Post-classical goodness, and electronic weirdness tonight!

LISTEN AGAIN for that reallllly cool bit… stream on demand from FBi, podcast from here.

Jim Perkins – Faces in a Crowd [bigo & twigetti]
Jim Perkins – Foundling [bigo & twigetti]
Jim Perkins – Phantoms [bigo & twigetti]
Aisha Orazbayeva – Lizard Dance [bigo & twigetti]
Madeleine Cocolas – Autumn Sky [bigo & twigetti]
We’re starting tonight with some beauties from adventurous UK classical/electronic/ambient label bigo & twigetti, who’ve been putting out compilations for the seasons since 2014’s Winter. The last season (obviously Autumn) is out in a fortnight, and we have a couple of exclusive listens (for now), starting with label boss Jim Perkins’ gorgeous compositions mixing classical precision and virtuosity with drone and complex electronic programming & processing. We hear Perkins’ cuts from Winter (Vivaldi-esque violin meets beats) and Spring (his own classical guitar with glitchy processing) as well, and then brilliant Kazakh violinist Aisha Orazbayeva layering her instrument on a track from last year’s Summer. And finally, back to Autumn, we’ve got ex-pat Aussie Madeleine Cocolas, now based in New York, with her pulsating keyboards and dreamy vocals.

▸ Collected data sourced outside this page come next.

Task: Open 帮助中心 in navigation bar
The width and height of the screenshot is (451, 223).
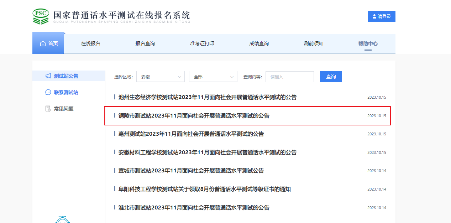Action: pos(368,43)
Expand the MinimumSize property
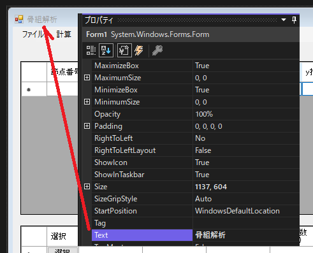 tap(87, 102)
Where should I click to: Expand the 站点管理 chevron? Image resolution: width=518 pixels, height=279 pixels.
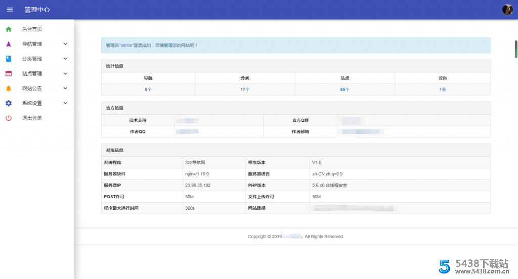click(x=65, y=74)
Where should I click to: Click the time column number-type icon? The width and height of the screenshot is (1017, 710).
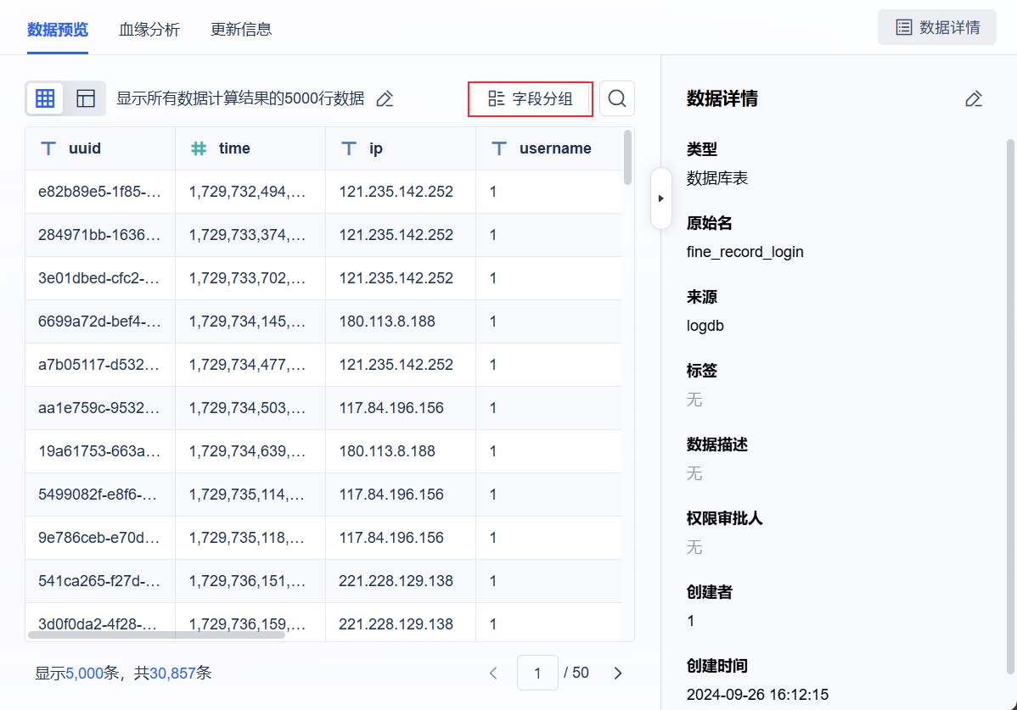(199, 148)
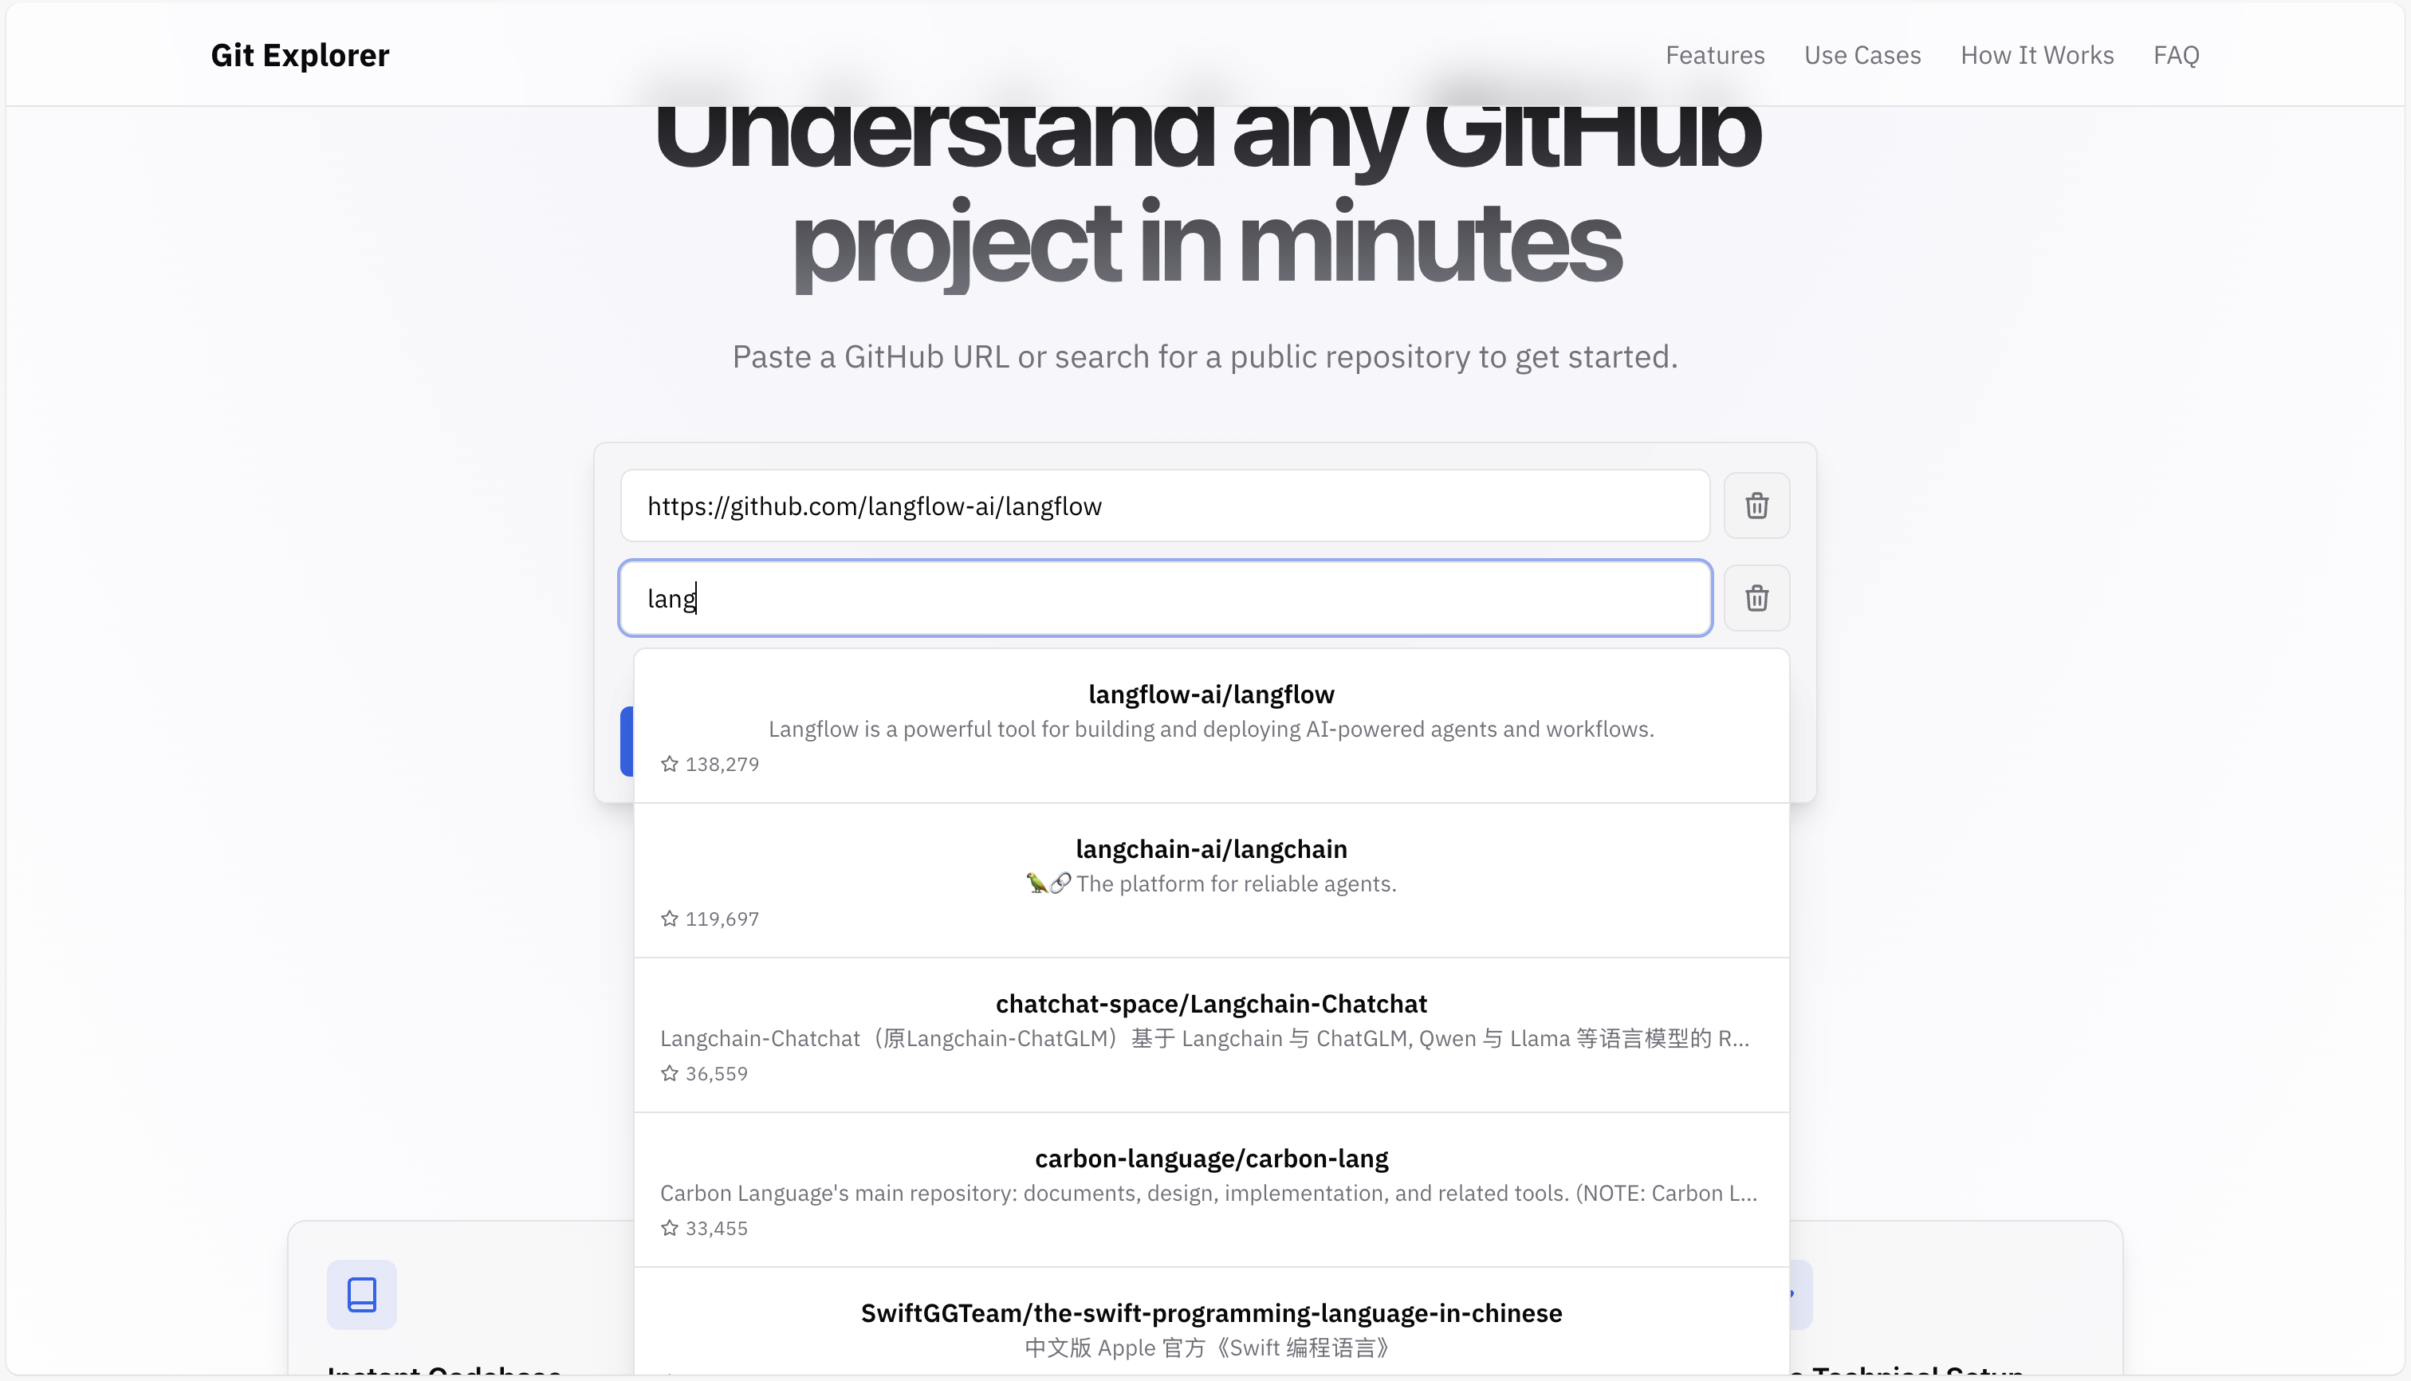Open the Features navigation item
Screen dimensions: 2411x1381
coord(1715,54)

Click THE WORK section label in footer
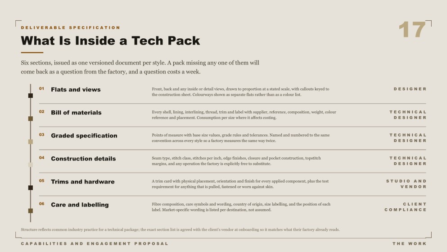[409, 244]
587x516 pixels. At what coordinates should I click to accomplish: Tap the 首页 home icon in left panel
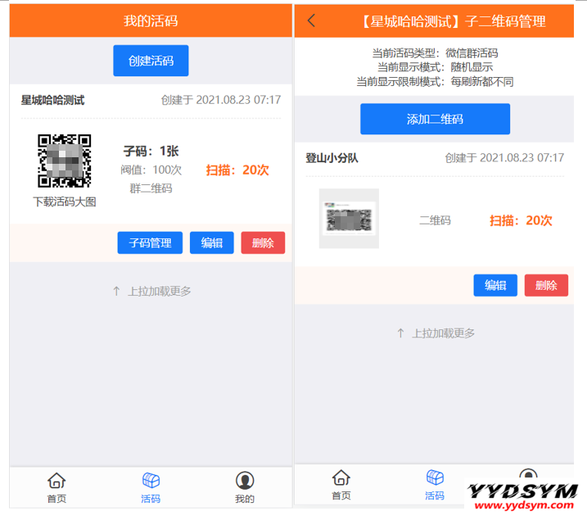(x=56, y=480)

Leah Kardos – Little Phase [bigo & twigetti]
Leah Kardos – Repeater [bigo & twigetti]
Leah Kardos – Sexy Monday [bigo & twigetti]
Jim Perkins & Tom Gaisford – Kyrie (Leah Kardos remix) [bigo & twigetti]
Leah Kardos – Novice [Spirit Level]
Leah Kardos – Somnia Dub [bigo & twigetti]
And following all this bigo & twigetti music… more from the label! Leah Kardos is another ex-pat Aussie, who’s been based in & around London for at least the 2010s. Her new album is an experiment in pushing herself into risky waters, having found herself too comfortable with pretty piano, digital edits and chopped up beats (plenty of which we’ll also hear tonight). This first track I played actually originally appeared on the Spring compilation from bigo & twigetti, complete with electronic beats, and has been re-arranged and re-recorded for this album with live drums. The next two tracks, from her first & second albums respectively, embody her “comfortable” talents at classical piano & composition melded with digital editing, complex beat programming and a strong pop aesthetic – “Sexy Monday” features lyrics swiped from oft-nonsensical spam emails, sung by soprano Laura Wolk-Lewanowicz. Among various label-related collaborations, Leah last year remixed label boss Jim Perkins & singer Tom Gaisford’s William Byrd tribute “Kyrie” with bass’n’beats’n’processing… and then we had her take on the “post-classical” genre’s twinkly muted, close-mic’d piano from Aussie label Spirit Level’s Piano Day compilation from earlier this year, effortlessly outdoing even the Nils Frahms of this world with enveloping gorgeousness. And finally returning to the new album we have electric piano, drum machine and tape delays lulling us into uneasy sleep.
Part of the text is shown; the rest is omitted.